If Karen McGuire has her way, advertisers may soon be doing the ‘Zeno shuffle.’
It’s a term coined by the president of Toronto-based OOH media company Zeno Motion (formerly Zeno Global) to describe the consumer double-take when passing a Zeno Motion Panel, a singular, high-resolution, backlit poster that comes to ‘life’ when it detects motion nearby.
‘It’s a really different product,’ McGuire tells MiC, noting that the customized, viewer-controlled experience is flexible enough to incorporate video footage, 3D elements, existing TV commercials and images. ‘We can take existing creative and very easily adapt it.’

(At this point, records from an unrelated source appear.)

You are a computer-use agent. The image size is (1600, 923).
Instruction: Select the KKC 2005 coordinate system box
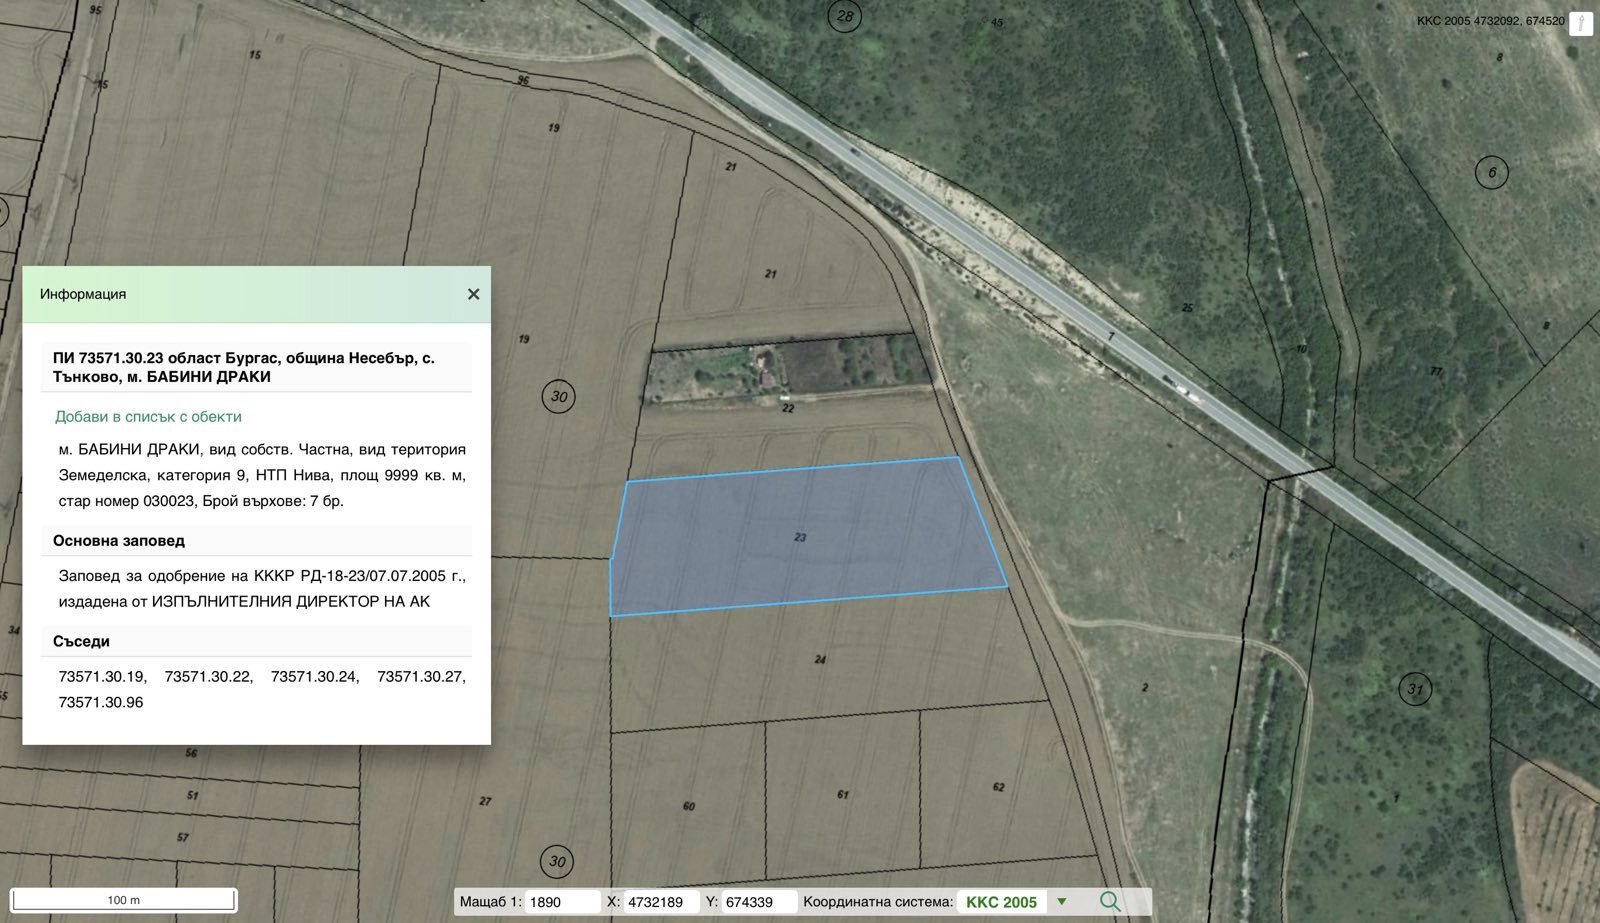pos(1001,902)
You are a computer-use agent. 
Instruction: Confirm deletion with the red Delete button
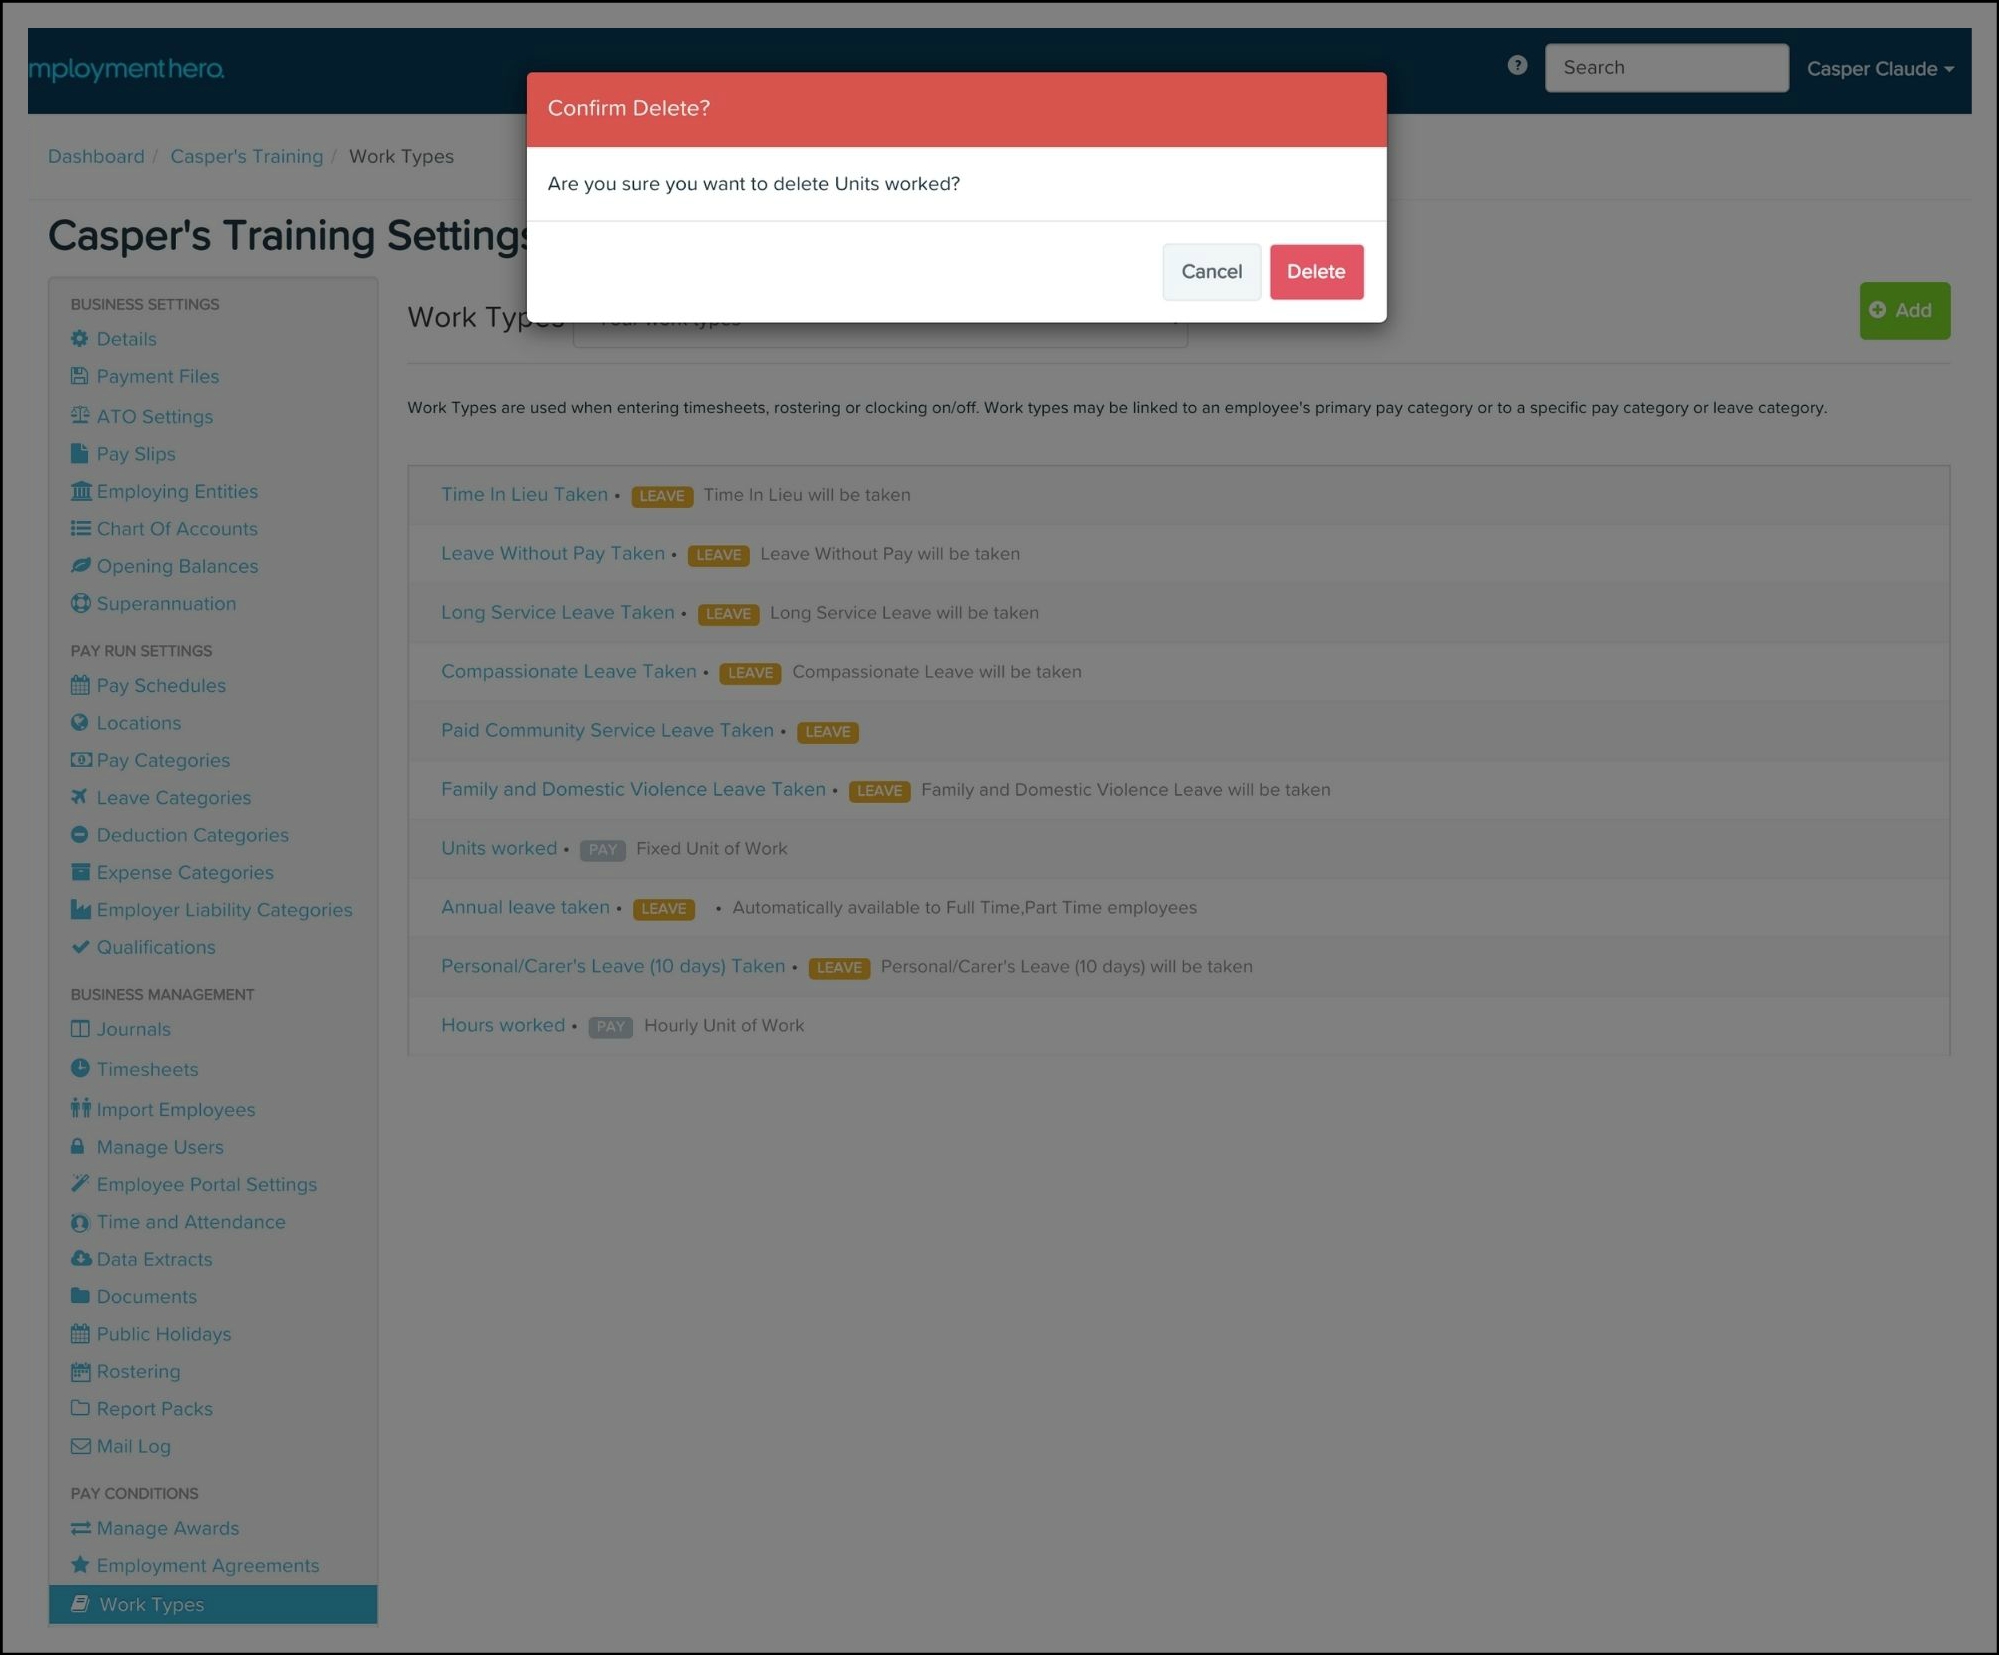pos(1315,271)
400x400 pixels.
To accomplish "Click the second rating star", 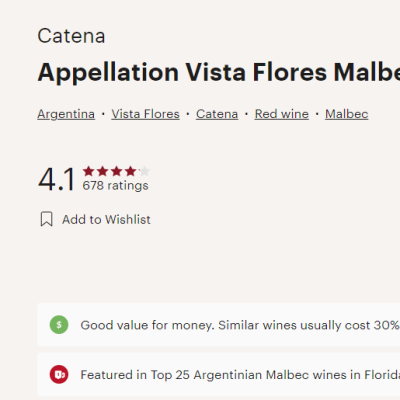I will pyautogui.click(x=103, y=171).
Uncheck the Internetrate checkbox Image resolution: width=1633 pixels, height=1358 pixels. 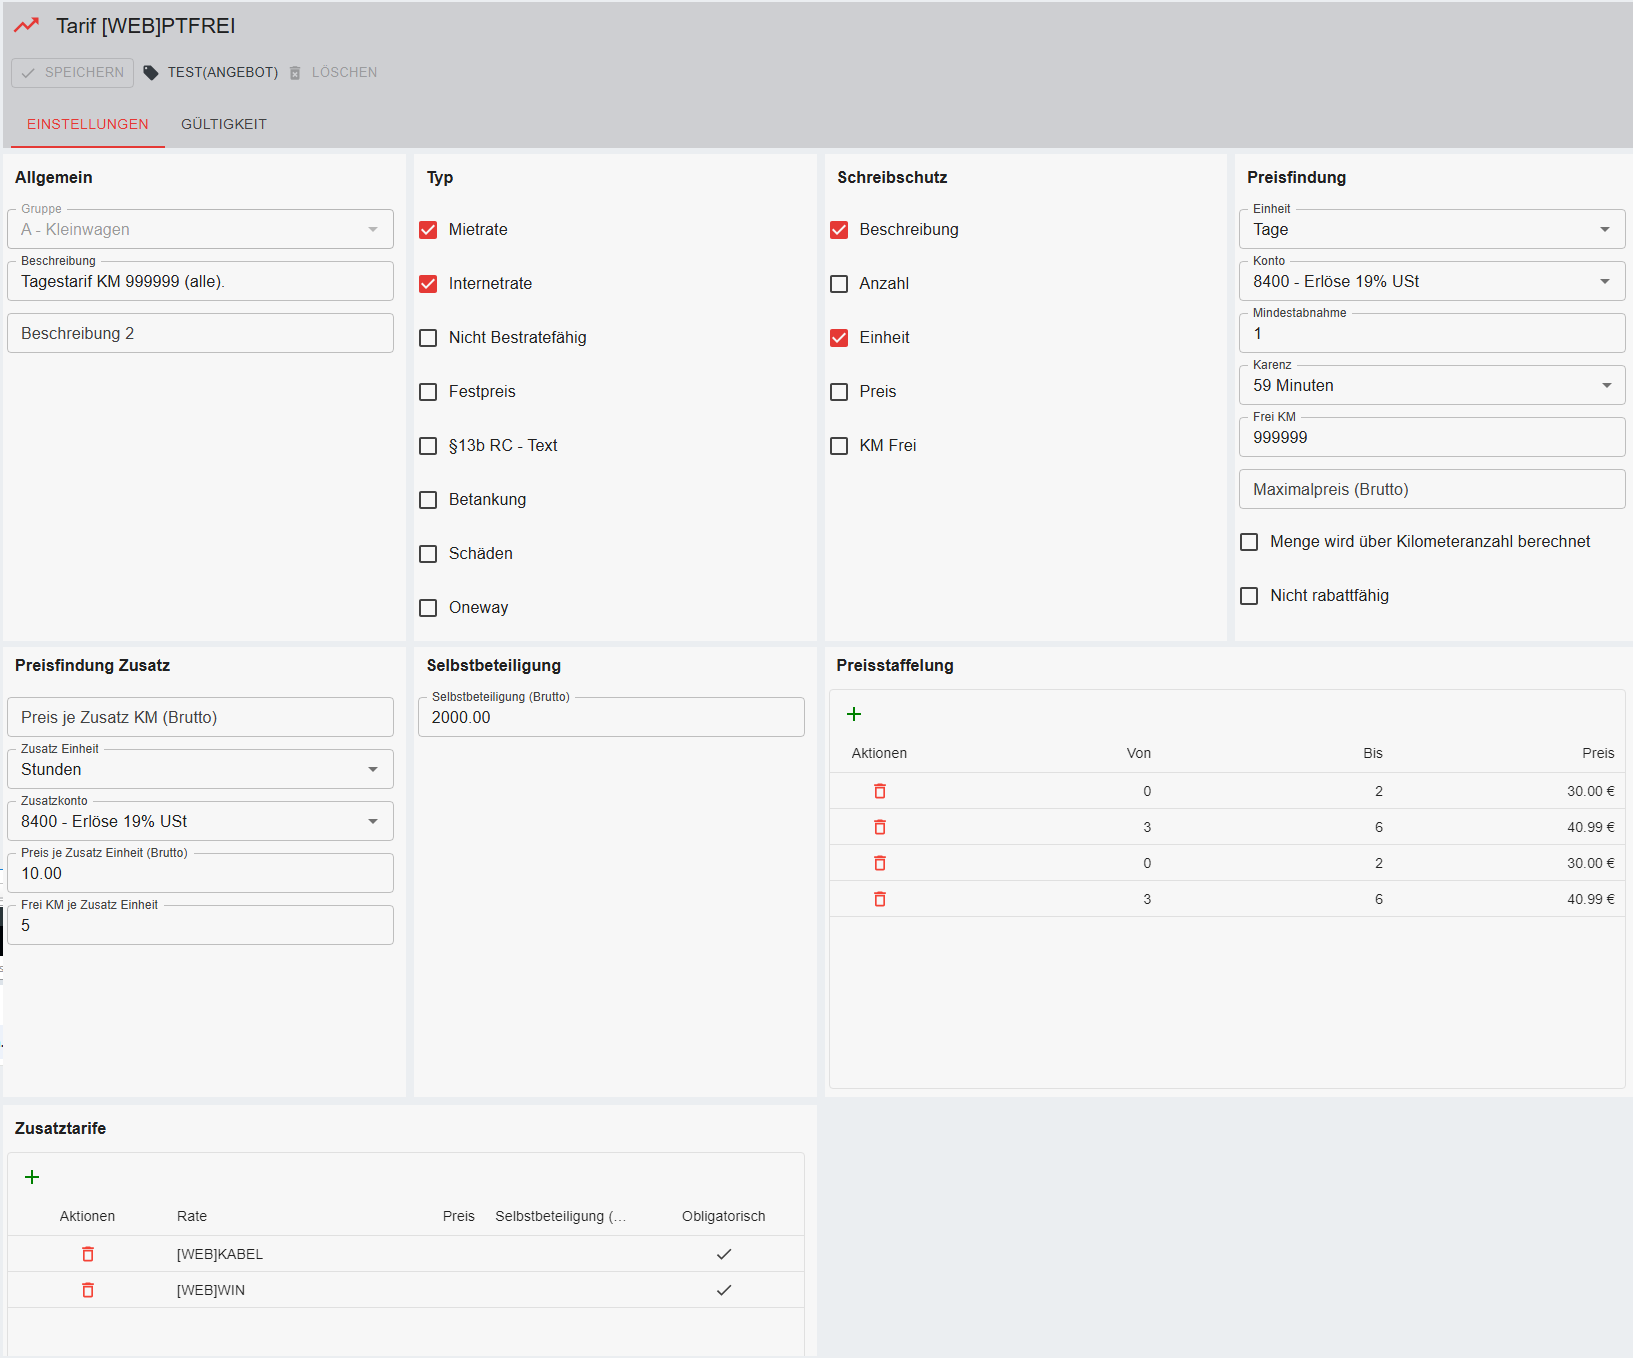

A 45-foot-long (13.72 metre) Zeno Motion Panel is currently on display at the CN Tower walkway, where the product will be officially unveiled on March 3. The execution was developed in partnership with the CN Tower and Toronto-based agency The Collective.
One brand on board at launch is Coca-Cola. As a pedestrian walks up the ramp, they experience a moving Coke snowboarding ‘Open Happiness’ commercial on every third panel.
McGuire says she hopes to announce three or four more advertising deals in time for the March 3 launch.
A test with Pattison Outdoor at the Scarborough Town Centre last fall yields impressive impression results, she adds. ‘Our research results were fabulous: we had a 93% recall rate on brands, 92% on product.’
A proprietary software component triggers the technology, with a black panel and black bars running vertically across the hardware lightbox, and turns the video and 3D elements into a static print. ‘Once we put it into the panel, the black bars act as shutters and as people walk by, there’s a sense of motion,’ says McGuire.
Location, of course, is everything. ‘First of all, we put a Zeno sign in places where people are in motion,’ McGuire explains. ‘That generally is an empty wall space, because as people are walking by, it isn’t suitable for a static, and it isn’t suitable for a video display.’
McGuire says the interactive element pays off with longer viewing time. ‘From an advertising standpoint, the 45 feet of the CN Tower installation allows for 27 seconds of freight video. People spend an average of 40 seconds in front of the panel. So there’s a real engagement to the product.’
And although it’s modular, McGuire says the sky’s the limit in terms of size capability. ‘If you have a wall, the installation can be the length of a football field.’